> EXERCISE BRIEF:
Give the number of lines in the records that include the word "computer", and nothing besides.

BEGIN GIVEN RECORDS

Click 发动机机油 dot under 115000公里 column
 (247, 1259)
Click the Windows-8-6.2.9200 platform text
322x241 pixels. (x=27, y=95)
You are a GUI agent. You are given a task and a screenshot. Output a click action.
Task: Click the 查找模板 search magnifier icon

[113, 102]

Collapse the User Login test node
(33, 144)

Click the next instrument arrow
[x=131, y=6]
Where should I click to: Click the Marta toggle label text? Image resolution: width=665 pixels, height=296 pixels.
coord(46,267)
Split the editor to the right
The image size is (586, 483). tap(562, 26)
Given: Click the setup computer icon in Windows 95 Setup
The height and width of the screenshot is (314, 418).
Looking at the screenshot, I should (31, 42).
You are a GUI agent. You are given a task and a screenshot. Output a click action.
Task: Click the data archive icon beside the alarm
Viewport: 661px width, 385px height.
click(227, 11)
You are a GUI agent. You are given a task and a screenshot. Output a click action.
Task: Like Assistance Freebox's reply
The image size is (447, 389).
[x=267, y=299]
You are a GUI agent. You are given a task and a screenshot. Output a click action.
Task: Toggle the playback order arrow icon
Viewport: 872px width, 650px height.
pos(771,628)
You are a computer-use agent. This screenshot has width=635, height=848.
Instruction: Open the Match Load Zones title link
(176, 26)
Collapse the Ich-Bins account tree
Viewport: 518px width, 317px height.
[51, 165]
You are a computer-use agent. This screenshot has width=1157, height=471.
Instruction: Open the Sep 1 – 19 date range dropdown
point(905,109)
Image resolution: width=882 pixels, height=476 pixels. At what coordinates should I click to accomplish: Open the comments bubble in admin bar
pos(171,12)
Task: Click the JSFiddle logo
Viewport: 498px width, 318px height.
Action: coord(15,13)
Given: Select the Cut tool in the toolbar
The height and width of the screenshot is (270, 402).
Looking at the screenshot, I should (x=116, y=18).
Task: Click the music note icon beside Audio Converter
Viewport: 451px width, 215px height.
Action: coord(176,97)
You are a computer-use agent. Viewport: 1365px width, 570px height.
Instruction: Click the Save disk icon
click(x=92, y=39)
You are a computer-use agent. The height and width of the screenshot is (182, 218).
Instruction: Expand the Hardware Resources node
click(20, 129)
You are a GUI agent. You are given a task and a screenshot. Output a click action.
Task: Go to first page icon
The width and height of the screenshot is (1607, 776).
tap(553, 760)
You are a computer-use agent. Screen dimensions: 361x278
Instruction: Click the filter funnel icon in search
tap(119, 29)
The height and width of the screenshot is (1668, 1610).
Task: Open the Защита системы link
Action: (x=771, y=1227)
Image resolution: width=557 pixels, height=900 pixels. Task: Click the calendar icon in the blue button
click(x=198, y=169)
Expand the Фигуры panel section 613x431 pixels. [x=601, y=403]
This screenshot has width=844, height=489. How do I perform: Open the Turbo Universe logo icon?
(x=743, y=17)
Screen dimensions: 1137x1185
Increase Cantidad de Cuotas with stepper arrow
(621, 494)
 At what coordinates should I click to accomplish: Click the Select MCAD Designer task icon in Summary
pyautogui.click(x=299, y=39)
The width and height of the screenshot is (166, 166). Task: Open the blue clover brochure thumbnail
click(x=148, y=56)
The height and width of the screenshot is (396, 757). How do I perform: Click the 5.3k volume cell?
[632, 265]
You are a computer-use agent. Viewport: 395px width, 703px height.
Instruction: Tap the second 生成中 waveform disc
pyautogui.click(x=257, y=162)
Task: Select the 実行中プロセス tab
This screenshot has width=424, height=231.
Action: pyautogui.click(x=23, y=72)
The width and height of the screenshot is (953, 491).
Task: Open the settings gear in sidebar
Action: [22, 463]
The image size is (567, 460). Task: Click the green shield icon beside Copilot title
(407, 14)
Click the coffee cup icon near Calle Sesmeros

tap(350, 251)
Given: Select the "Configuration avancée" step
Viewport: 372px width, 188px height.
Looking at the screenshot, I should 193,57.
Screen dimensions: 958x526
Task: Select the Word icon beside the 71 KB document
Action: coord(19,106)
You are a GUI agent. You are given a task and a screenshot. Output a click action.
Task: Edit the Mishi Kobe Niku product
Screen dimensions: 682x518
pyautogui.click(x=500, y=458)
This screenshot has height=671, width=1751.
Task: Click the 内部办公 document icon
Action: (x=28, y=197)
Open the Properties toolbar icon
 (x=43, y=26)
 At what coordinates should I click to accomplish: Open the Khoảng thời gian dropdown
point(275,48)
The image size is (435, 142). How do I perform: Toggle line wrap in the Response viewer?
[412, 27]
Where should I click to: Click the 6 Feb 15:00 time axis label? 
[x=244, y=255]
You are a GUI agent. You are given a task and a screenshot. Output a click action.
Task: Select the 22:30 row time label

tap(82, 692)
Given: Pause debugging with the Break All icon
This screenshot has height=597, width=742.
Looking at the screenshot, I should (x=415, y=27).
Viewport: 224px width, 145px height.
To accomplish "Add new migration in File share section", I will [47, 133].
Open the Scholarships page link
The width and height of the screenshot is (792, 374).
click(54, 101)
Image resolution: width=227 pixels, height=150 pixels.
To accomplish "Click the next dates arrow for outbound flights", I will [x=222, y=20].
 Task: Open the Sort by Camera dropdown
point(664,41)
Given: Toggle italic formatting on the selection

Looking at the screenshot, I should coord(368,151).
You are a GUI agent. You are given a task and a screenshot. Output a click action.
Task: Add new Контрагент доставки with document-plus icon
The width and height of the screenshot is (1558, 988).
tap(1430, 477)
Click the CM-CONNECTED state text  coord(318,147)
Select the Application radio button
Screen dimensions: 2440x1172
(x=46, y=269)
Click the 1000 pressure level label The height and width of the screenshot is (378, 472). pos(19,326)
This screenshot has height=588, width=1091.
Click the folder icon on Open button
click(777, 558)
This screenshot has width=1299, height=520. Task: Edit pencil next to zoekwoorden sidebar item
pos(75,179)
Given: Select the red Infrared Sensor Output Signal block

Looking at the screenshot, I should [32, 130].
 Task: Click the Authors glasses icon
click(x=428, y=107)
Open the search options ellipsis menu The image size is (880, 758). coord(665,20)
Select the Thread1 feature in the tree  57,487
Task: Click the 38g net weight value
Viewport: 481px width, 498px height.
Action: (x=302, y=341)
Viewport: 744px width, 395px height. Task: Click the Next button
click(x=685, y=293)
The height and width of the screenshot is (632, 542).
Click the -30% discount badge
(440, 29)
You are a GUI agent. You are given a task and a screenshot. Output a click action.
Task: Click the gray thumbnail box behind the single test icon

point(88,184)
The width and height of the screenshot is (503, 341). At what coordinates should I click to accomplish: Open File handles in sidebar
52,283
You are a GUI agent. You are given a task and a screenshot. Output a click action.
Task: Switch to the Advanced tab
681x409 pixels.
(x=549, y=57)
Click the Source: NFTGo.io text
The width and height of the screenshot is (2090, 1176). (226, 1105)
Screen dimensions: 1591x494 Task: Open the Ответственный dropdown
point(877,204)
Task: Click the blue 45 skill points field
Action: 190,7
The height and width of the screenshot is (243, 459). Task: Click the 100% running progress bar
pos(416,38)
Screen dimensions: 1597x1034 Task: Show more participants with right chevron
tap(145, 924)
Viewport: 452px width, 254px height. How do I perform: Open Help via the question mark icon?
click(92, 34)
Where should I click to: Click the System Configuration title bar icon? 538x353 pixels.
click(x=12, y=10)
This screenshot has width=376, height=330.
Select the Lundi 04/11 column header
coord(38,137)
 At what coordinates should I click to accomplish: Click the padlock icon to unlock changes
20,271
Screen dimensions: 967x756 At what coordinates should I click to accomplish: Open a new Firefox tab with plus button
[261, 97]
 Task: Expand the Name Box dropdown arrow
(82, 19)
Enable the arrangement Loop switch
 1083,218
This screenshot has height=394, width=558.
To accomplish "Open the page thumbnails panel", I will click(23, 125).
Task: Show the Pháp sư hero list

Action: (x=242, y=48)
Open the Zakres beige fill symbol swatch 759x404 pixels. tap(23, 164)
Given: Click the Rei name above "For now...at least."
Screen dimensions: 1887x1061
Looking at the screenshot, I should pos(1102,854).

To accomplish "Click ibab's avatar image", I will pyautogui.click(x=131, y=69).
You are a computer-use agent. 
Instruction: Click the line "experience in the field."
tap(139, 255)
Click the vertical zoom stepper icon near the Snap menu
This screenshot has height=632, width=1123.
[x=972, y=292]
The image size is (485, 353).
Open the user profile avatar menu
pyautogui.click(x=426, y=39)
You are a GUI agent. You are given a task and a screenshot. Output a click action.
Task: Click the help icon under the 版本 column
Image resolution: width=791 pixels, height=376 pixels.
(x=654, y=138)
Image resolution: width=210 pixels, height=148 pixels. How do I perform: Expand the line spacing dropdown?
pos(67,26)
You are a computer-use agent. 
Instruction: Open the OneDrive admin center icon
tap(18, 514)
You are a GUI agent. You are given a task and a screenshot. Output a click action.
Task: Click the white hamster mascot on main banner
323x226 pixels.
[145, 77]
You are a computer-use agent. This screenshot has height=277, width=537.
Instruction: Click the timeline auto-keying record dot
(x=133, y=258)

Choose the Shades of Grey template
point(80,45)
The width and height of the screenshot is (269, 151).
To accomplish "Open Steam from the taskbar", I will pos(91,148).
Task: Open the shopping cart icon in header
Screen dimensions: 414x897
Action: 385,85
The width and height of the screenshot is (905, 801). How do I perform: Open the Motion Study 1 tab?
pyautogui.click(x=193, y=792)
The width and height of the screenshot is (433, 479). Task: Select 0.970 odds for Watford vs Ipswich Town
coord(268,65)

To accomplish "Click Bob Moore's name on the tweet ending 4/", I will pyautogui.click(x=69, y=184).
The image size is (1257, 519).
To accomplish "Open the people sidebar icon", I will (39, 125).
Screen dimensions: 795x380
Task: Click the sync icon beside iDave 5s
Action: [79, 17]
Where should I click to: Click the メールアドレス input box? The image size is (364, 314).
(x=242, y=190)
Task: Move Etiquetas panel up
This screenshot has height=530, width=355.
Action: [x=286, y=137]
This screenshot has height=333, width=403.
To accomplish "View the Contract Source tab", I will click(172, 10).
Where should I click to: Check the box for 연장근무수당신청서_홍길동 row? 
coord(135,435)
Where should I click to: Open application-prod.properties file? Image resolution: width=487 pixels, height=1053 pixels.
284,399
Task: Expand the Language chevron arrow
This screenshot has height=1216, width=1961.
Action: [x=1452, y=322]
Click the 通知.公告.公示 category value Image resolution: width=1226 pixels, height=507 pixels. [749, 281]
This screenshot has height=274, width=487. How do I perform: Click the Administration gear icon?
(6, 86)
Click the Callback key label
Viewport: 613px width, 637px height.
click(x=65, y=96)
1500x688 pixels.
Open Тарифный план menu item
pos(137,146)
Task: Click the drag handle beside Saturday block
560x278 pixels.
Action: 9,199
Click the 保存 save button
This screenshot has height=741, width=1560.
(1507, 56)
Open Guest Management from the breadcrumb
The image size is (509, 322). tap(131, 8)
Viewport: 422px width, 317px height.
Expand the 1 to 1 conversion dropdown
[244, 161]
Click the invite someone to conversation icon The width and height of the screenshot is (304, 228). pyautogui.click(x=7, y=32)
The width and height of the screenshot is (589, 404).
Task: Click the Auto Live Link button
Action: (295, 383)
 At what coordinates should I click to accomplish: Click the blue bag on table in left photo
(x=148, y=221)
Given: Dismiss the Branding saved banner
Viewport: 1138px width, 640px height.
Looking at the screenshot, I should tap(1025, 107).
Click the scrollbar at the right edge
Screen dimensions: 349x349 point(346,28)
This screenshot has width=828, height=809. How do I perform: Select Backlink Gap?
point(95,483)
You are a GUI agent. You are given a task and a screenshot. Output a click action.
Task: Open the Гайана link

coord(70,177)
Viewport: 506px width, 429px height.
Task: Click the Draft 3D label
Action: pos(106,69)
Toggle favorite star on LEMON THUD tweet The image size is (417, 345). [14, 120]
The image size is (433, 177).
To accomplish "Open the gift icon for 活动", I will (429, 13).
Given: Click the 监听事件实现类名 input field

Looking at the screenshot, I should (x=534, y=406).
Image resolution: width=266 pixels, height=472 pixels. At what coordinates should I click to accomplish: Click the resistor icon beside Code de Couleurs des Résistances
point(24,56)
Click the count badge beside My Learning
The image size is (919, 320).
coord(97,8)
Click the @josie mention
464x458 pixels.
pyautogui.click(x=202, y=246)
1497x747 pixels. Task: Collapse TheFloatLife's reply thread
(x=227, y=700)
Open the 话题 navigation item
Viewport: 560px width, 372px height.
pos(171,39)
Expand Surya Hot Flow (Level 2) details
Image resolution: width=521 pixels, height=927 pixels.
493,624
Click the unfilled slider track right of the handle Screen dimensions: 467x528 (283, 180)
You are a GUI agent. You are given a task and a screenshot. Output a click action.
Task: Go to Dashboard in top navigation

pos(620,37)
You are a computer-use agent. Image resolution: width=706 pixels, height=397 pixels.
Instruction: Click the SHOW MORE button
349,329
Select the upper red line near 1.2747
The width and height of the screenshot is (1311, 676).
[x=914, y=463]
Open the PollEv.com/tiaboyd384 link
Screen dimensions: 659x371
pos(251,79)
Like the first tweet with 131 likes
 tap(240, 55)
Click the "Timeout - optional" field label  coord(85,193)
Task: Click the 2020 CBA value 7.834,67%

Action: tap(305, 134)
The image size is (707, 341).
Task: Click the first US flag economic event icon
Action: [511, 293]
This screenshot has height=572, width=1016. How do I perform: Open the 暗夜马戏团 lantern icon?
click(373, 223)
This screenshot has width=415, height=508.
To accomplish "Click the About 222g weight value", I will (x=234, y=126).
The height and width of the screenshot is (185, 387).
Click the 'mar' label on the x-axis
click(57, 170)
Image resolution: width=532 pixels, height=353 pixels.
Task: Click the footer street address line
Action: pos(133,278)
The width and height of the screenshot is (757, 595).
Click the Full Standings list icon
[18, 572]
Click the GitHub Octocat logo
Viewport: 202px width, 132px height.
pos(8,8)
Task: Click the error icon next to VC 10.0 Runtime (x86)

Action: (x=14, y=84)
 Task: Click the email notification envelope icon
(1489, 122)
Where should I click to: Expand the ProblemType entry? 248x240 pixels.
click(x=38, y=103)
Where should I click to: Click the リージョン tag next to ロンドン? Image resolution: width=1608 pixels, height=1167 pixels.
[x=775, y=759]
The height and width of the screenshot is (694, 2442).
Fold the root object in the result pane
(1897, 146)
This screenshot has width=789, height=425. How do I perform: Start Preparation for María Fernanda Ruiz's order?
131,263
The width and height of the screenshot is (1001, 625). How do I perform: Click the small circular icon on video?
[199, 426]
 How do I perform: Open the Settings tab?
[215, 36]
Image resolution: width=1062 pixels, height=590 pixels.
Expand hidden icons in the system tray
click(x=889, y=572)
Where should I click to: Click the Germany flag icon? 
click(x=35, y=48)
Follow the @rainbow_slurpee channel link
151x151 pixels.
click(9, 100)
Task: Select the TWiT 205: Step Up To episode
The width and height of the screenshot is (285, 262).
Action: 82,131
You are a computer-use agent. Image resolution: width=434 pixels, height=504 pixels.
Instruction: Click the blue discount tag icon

END GIVEN RECORDS

> ANSWER BELOW:
12